## Exercise description
Write out the entries below exactly as they stand. Skip every image.

START Exercise inputs

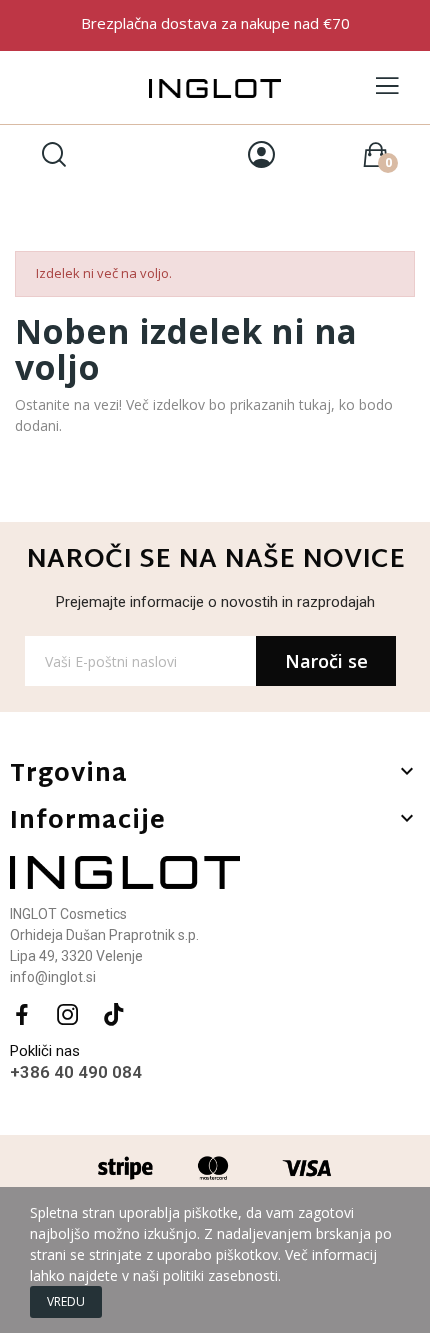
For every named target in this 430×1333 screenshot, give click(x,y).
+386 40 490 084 (76, 1072)
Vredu (66, 1301)
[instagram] (68, 1015)
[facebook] (22, 1015)
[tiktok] (114, 1015)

END Exercise inputs

## Solution for this problem
For every named target in this 430×1333 screenshot, give click(x,y).
+386 40 490 084 (76, 1072)
Vredu (66, 1301)
[instagram] (68, 1015)
[facebook] (22, 1015)
[tiktok] (114, 1015)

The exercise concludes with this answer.